Indeed, in Chavez v. Chavez, 39 N.M. 480, 50 P.2d 264, 101 A.L.R. 635, decided since adoption of the incompatibility statute, we expressly upheld recrimination as a defense to a pica for divorce, reaffirming the correctness of that decision a few years later in Tenorio v. Tenorio, 44 N.M. 89, 105, 98 P.2d 838, 848, in language, as follows:

“It is argued under another claim of error that ‘recrimination is not a defense to divorce in this state’. But it is, unless the court wishes to overrule Chavez v. Chavez, 39 N.M. 480, 50 P.2d 264, 101 A.L.R. 635, and it is not now so disposed.”

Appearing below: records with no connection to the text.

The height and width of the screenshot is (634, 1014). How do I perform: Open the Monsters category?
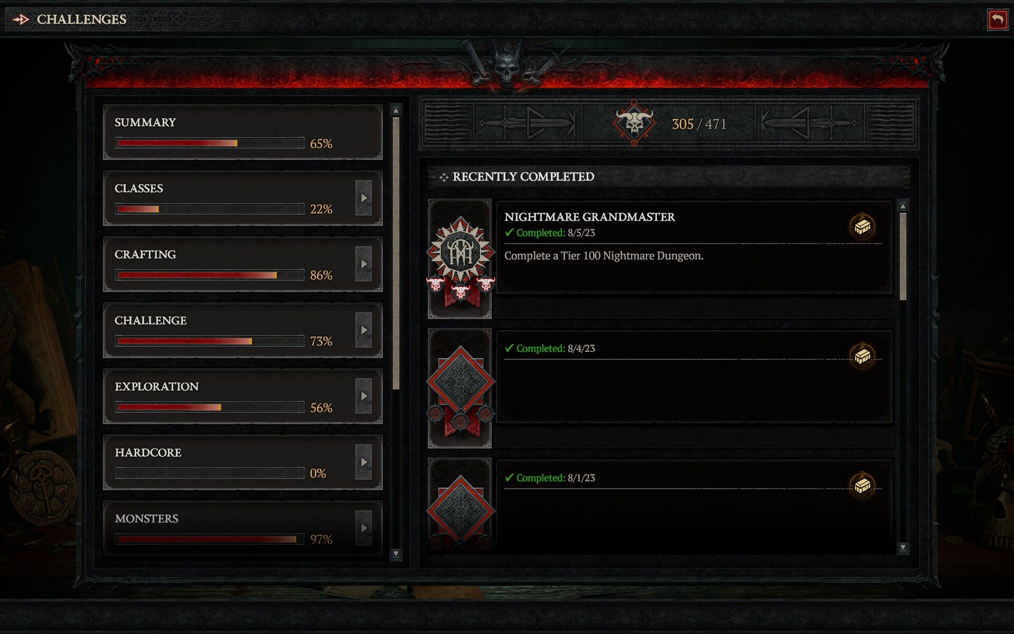[x=243, y=528]
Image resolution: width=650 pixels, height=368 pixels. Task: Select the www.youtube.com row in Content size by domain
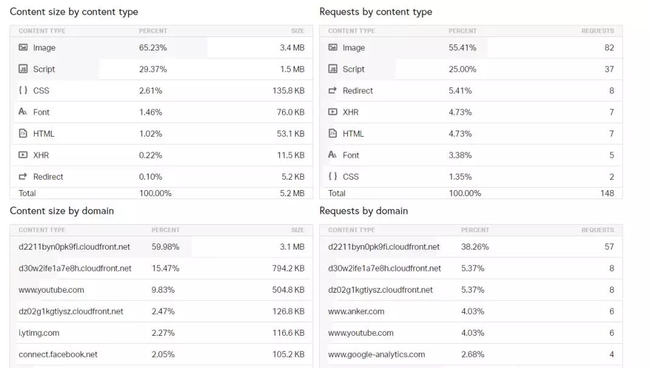click(x=52, y=290)
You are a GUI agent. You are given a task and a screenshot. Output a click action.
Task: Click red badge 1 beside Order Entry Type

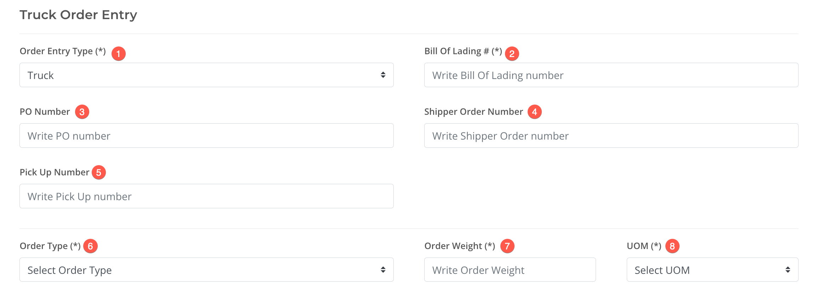click(119, 53)
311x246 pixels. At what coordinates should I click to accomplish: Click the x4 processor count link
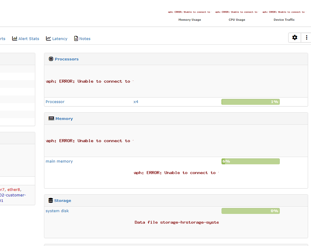point(136,102)
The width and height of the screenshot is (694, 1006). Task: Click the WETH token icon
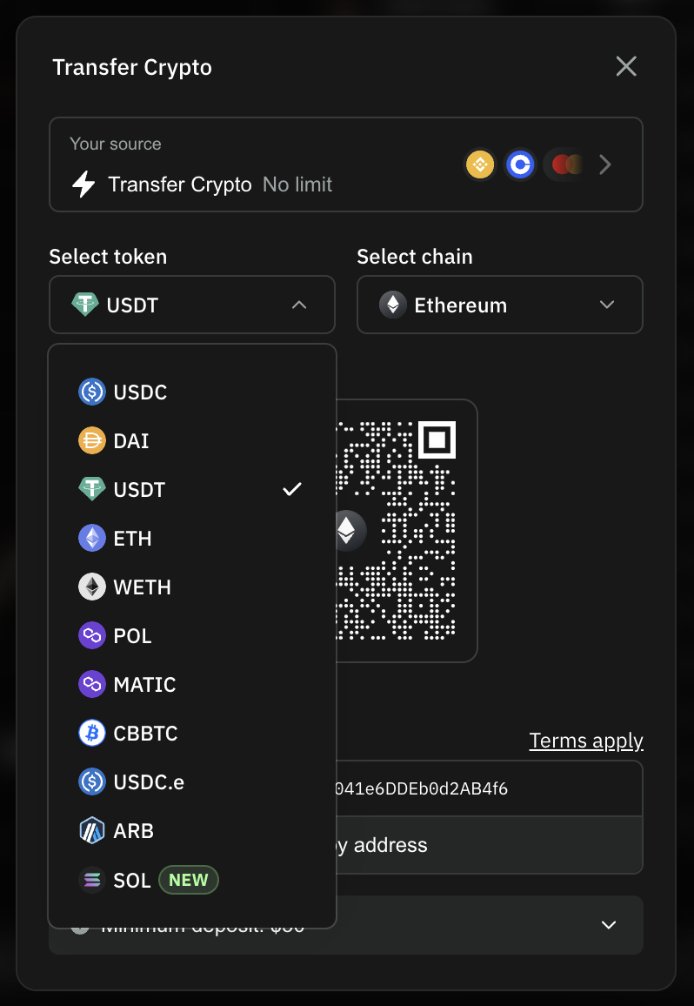(x=91, y=587)

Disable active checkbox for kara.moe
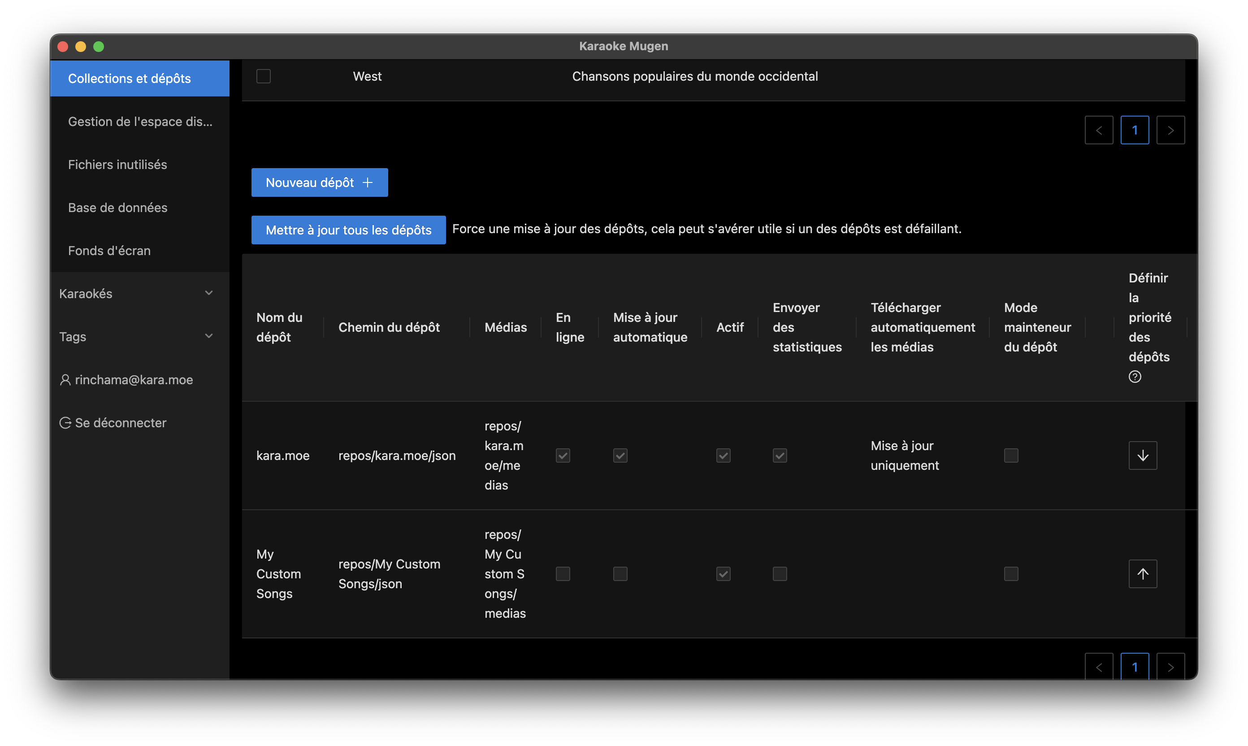(723, 455)
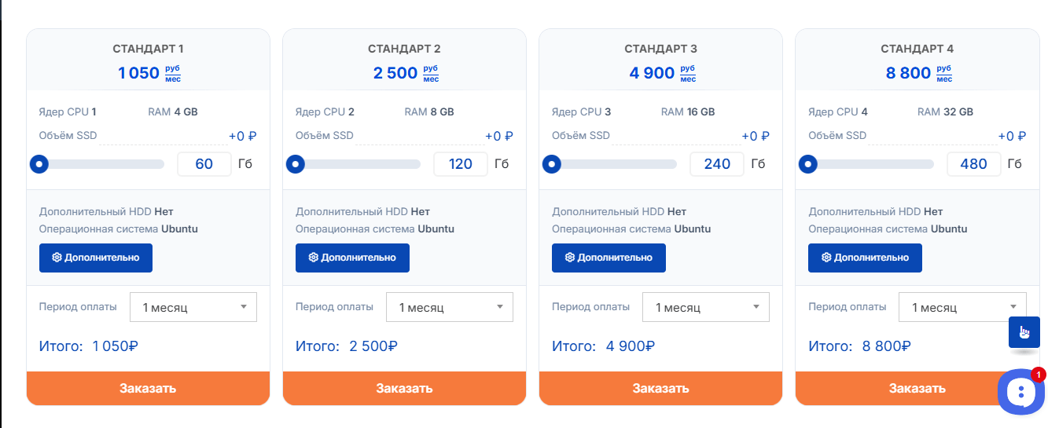
Task: Open the chat support widget icon
Action: pos(1020,391)
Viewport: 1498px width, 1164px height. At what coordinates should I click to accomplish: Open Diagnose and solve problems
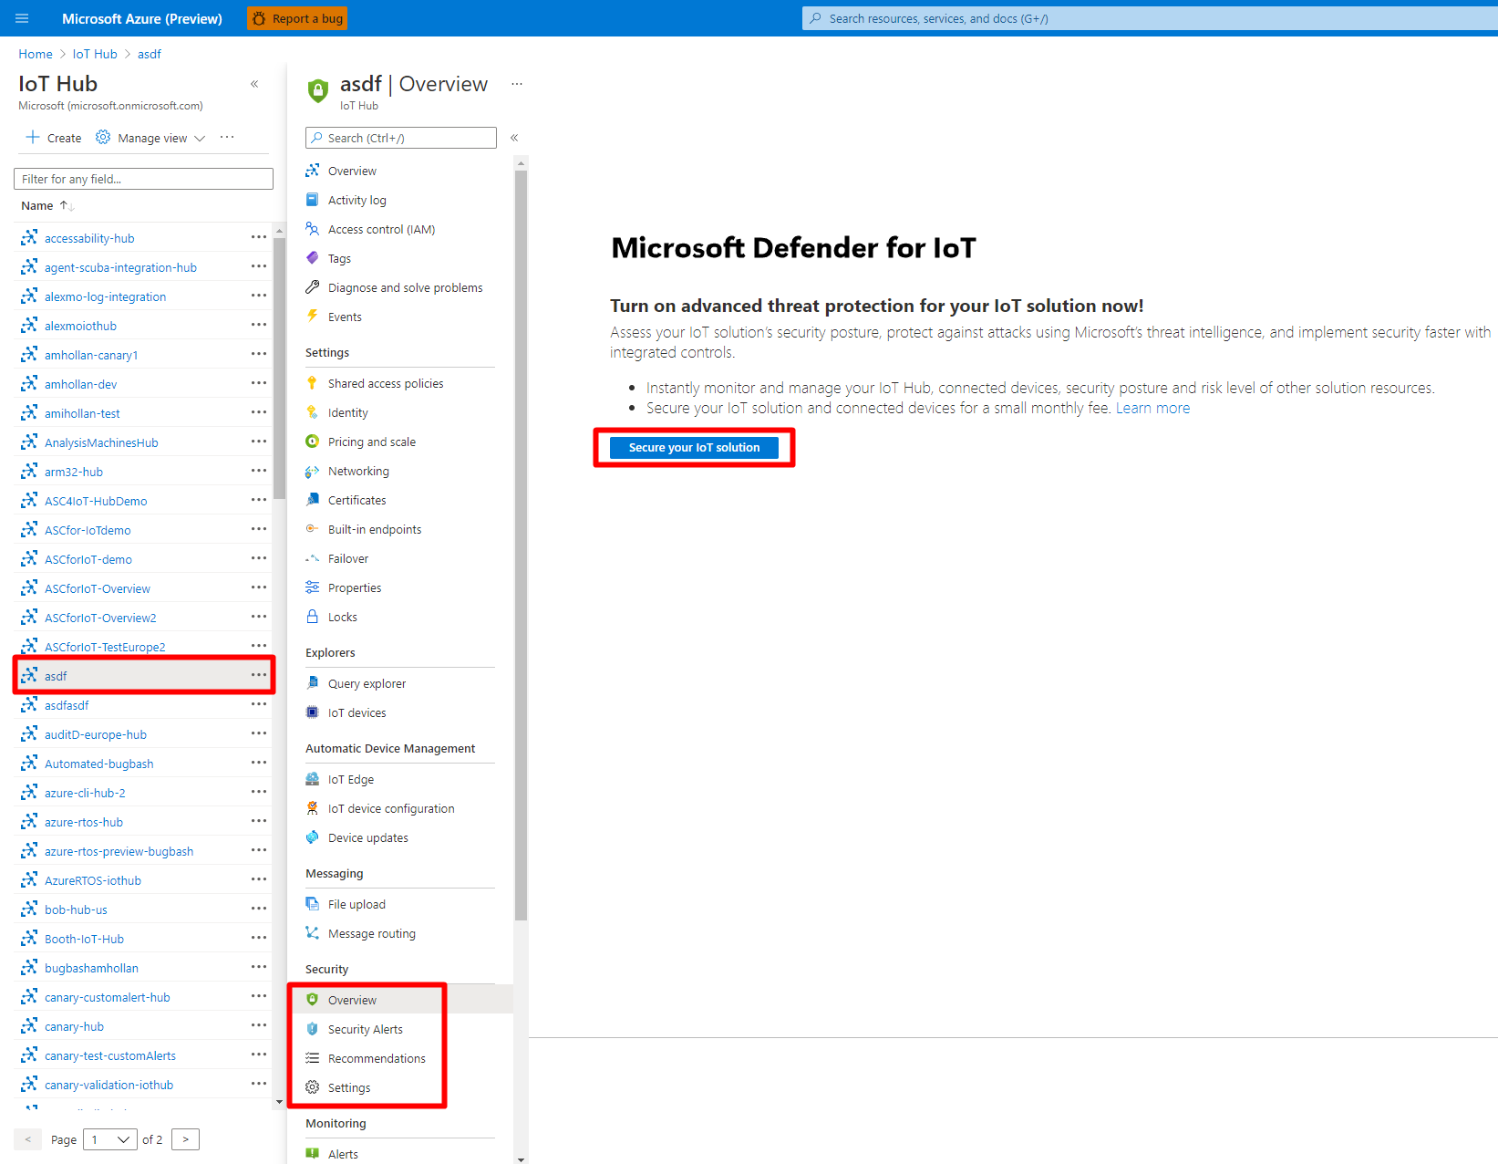pos(405,287)
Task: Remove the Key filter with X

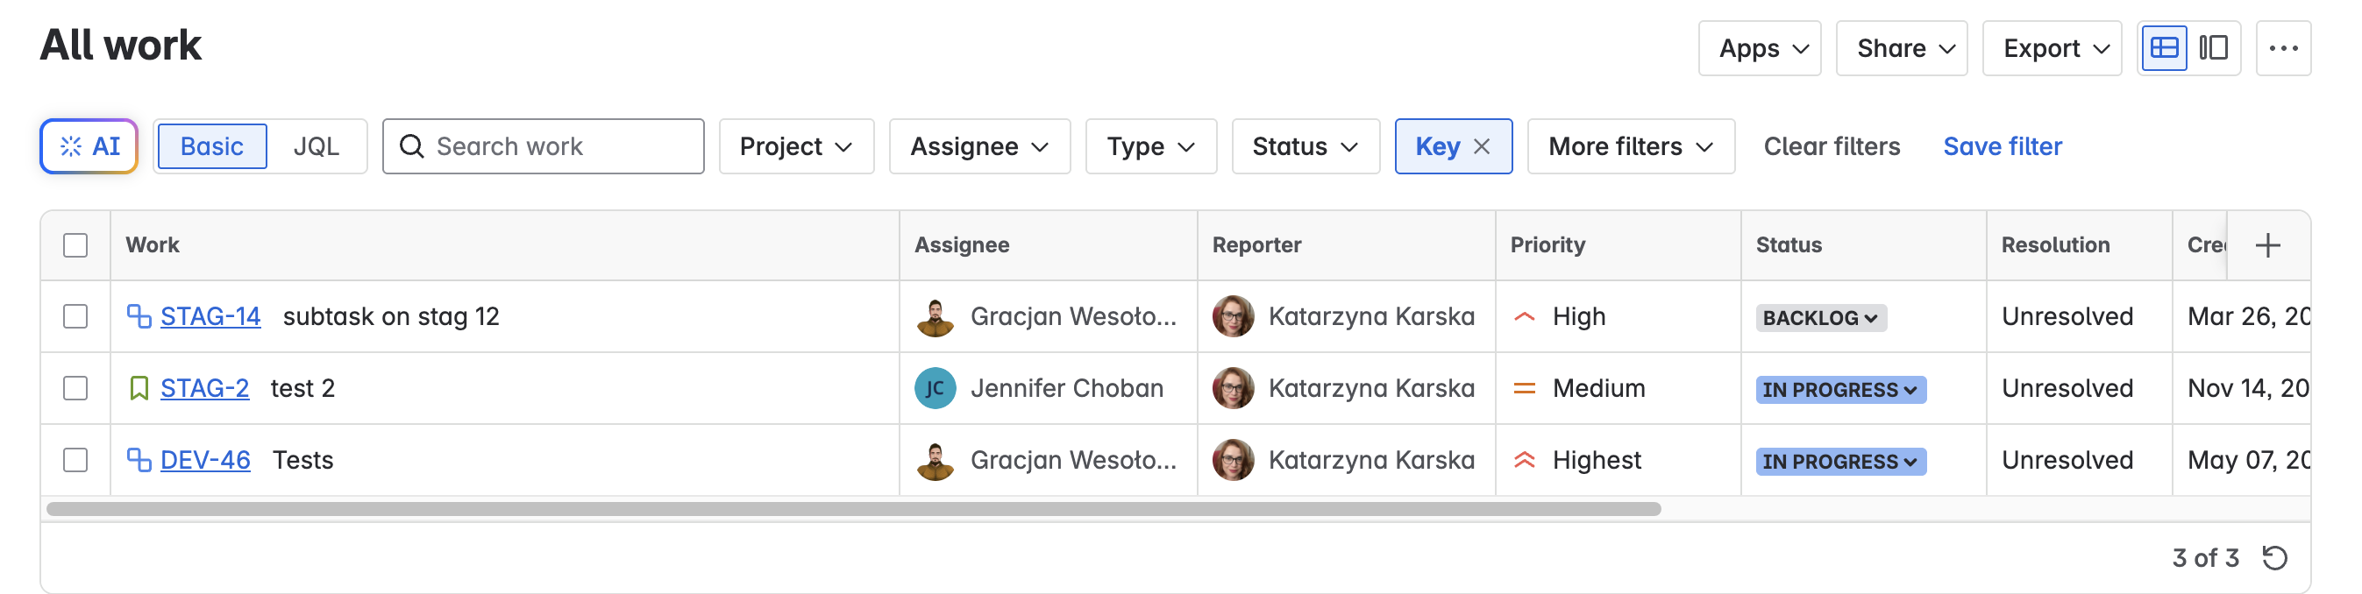Action: [x=1482, y=147]
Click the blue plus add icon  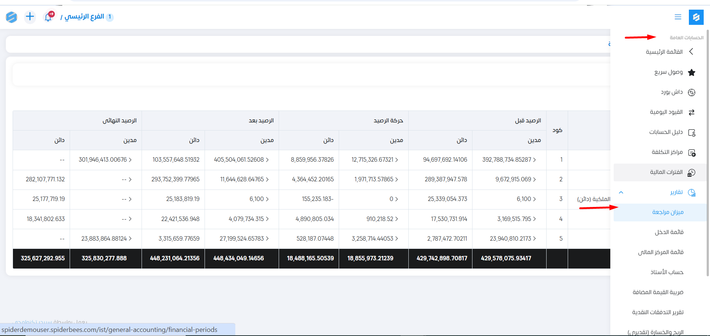click(30, 17)
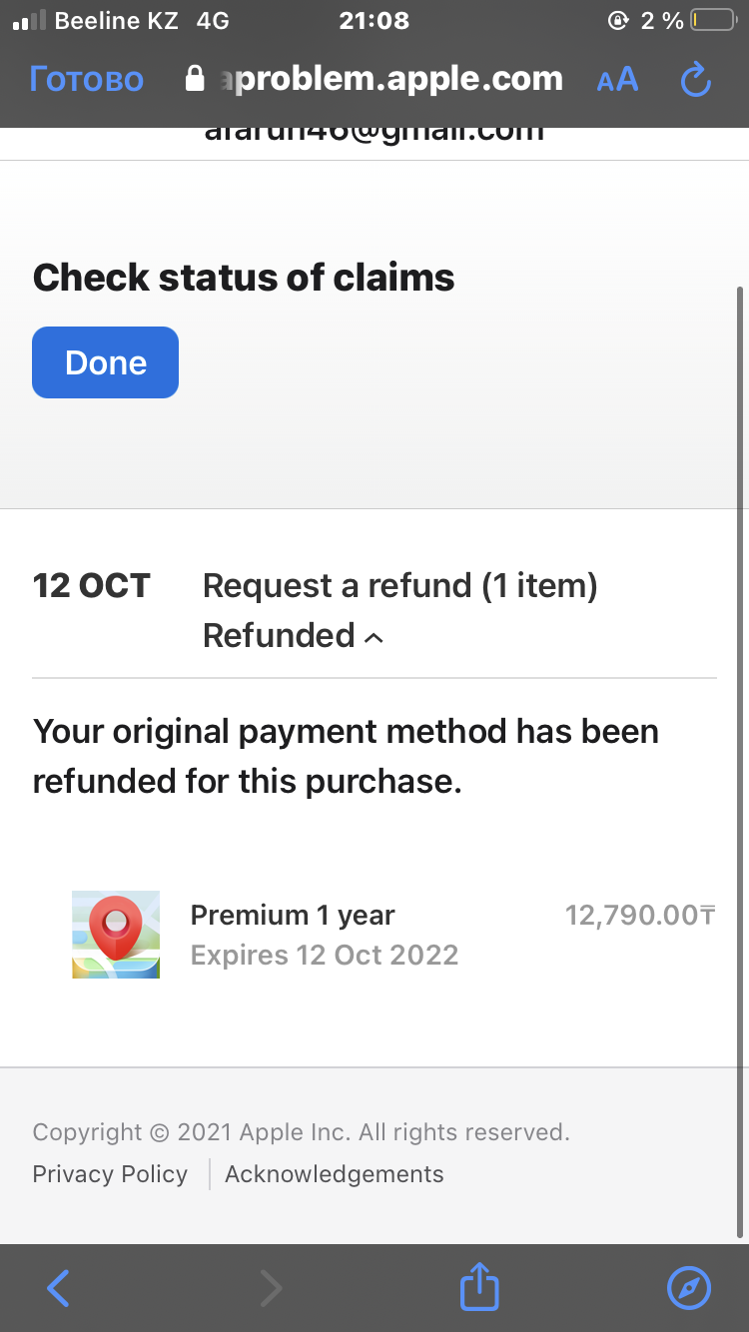
Task: Tap the forward arrow in toolbar
Action: pyautogui.click(x=271, y=1288)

We expressly declined to pass upon the question in Poteet v. Poteet, 45 N.M. 214, 114 P.2d 91, 96, in stating: “We need not now decide whether recrimination is a defense in a divorce action.” We already had held that it is in the Chavez and Tenorio cases a short time before.

*235The far reaching effect of today’s holding on the law of marriage and divorce in New Mexico is easy to see. The statutes authorize divorce on ten separate grounds. 1941 Comp., §§ 25-701 and 25-710. Incompatibility is one of the ten and came in along with incurable insanity, in 1933. L. 1933, c. 54, § 1; L.1933, c. 27, § 1. Thus it is that incompatibility, latest to arrive as a ground of divorce, if freely employed, will eliminate all others save possibly incurable insanity as a basis for divorce, by giving it into the hands of the chancellor to ignore the defense of recrimination and .award a divorce, if so moved by the irreconcilable nature of the family differences, even though the incompatibility found may have arisen over the commission by one of the spouses of a capital sin of the marriage relation. It is doubtful if the legislature enacting the statute ever visualized that such a possibility could result therefrom.

In my opinion, the trial court erred in declining to entertain the defense of recrimination. Its decree should be reversed and the cause remanded for a new trial at which the issues on the defense of recrimination shall be found and a decree entered conformably thereto. The majority concluding otherwise, I dissent.